Sweet Yellow Tomato ChutneyMakes about 6 to 7 (8 oz) half pints
Compared to traditional red tomatoes, yellow tomatoes have a milder, sweeter and slightly fruity flavor. This colorful chutney uses the special characteristics of yellow tomatoes to create a sweet-and-sour flavor that goes particularly well with grilled fish.
Level of Ease:Medium
Preserving Method:Waterbath Canning
You Will Need:
- 4 cups cider vinegar
- 9 cups chopped cored peeled tart green apples (about 9 medium)
- 12 cups chopped cored peeled yellow tomatoes (about 12 medium)
- 3 cups golden raisins
- 2-1/2 cups chopped onions (about 3 to 4 medium)
- 1-1/2 cups granulated sugar
- 1 cup lightly packed brown sugar
- 3 chili peppers, such as jalapeño or hot banana (yellow wax), finely chopped
- 2 cloves garlic, finely chopped
- 1/4 cup mustard seeds
- 1 Tbsp finely chopped gingerroot
- 1-1/2 tsp ground cinnamon
- 1 tsp salt
- 6 to 7 Ball® (8 oz) half pint glass preserving jars with lids and bands
- MEASURE vinegar into a large stainless steel saucepan.

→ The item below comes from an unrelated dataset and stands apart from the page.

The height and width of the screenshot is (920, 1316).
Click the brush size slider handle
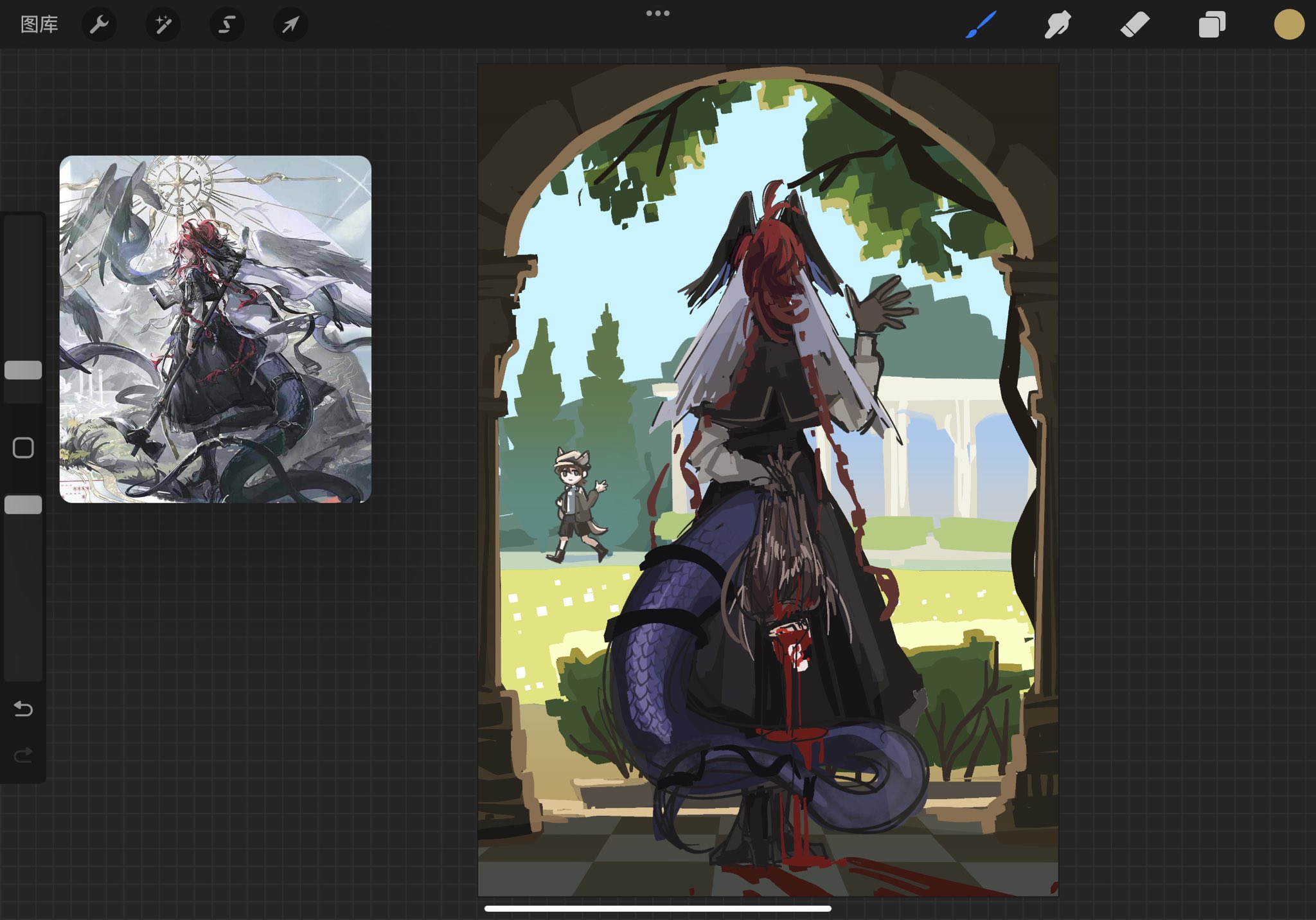(x=23, y=370)
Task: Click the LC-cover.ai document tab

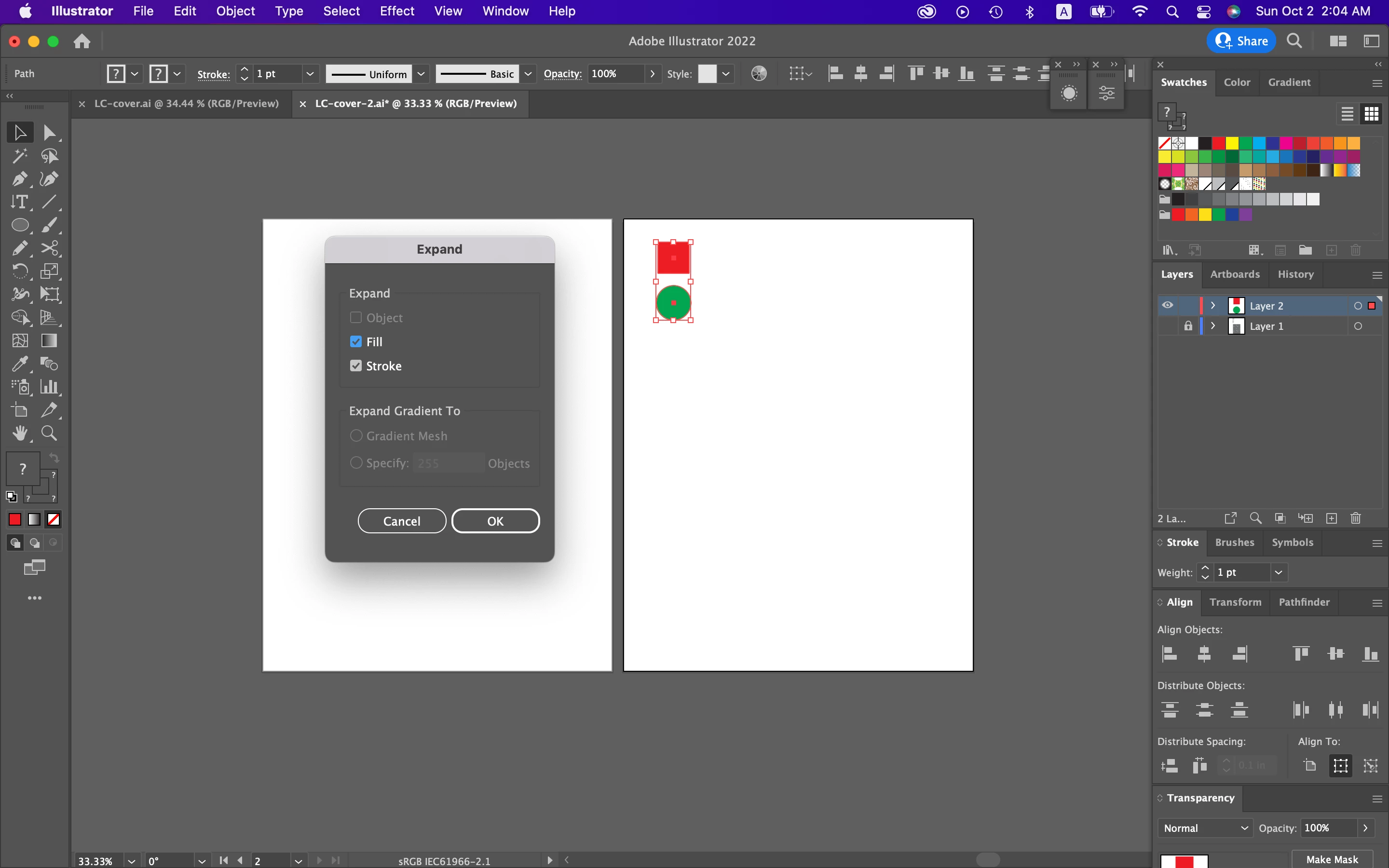Action: point(186,103)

To prevent the apples from browning, drop them into the vinegar as they are being chopped, stirring to ensure all surfaces are covered.

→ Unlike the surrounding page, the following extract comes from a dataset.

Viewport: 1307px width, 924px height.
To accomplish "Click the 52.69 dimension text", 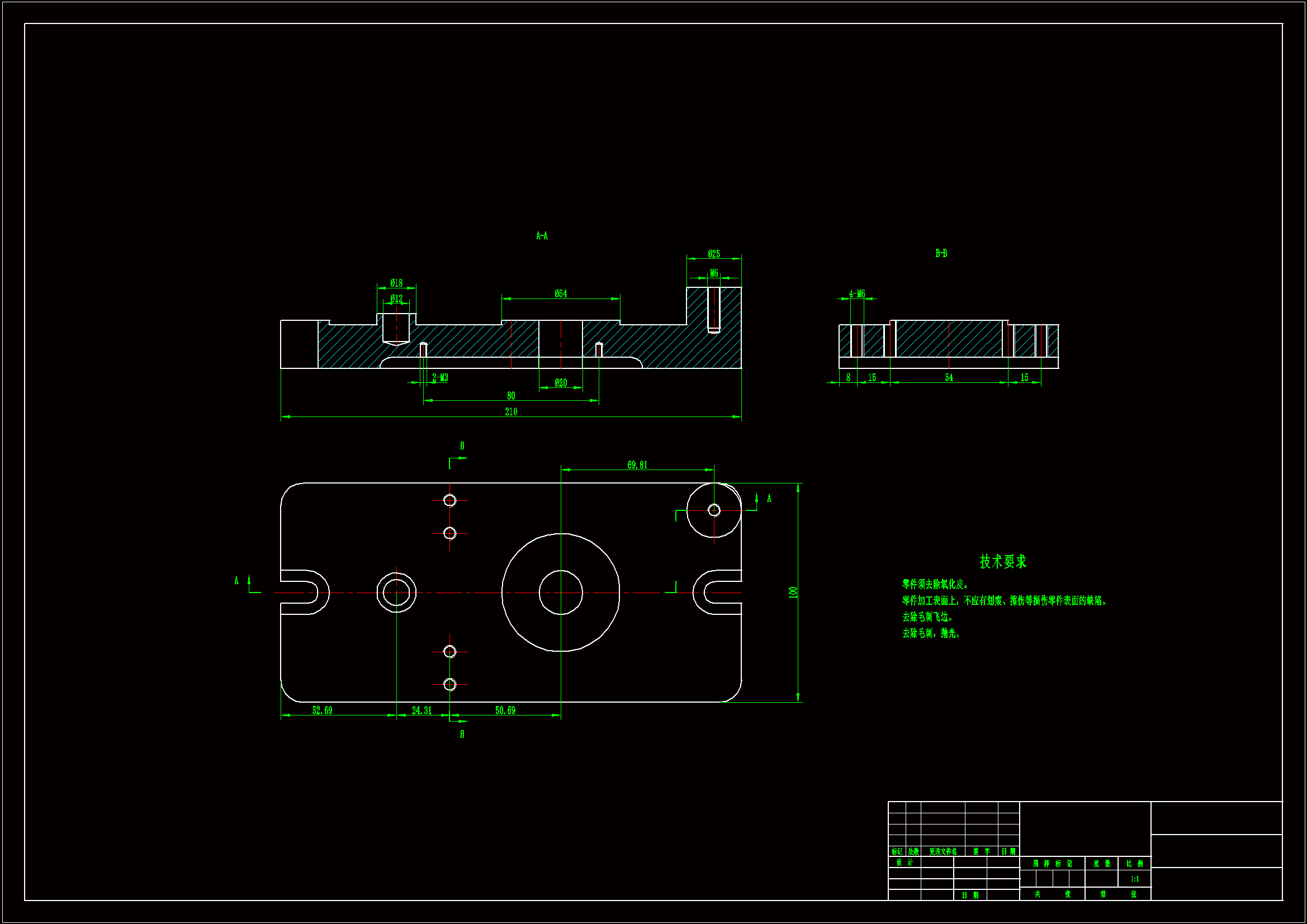I will pos(322,710).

- ADD tomatoes, raisins, onions, granulated sugar, brown sugar, chili peppers, garlic, mustard seeds, gingerroot, cinnamon and salt. Bring to a boil over medium-high heat, stirring frequently. Reduce heat and boil gently, stirring frequently, until the chutney is thick enough to mound on a spoon, about 1 hour.
- PREPARE boiling water canner. Heat jars in simmering water
until ready for use. Do not boil. Wash lids in warm soapy water and set
- LADLE hot chutney into hot jars leaving 1/2 inch headspace. Remove air bubbles. Wipe rim. Center lid on jar. Apply band until fit is fingertip tight. Place jar in boiling water canner. Repeat until all jars are filled.
- PROCESS jars for 15 minutes, adjusting for altitude. Turn off heat; remove lid and let jars stand 5 minutes. Remove jars and cool. Check lids for seal after 24 hours. Lid should not flex up and down when center is pressed.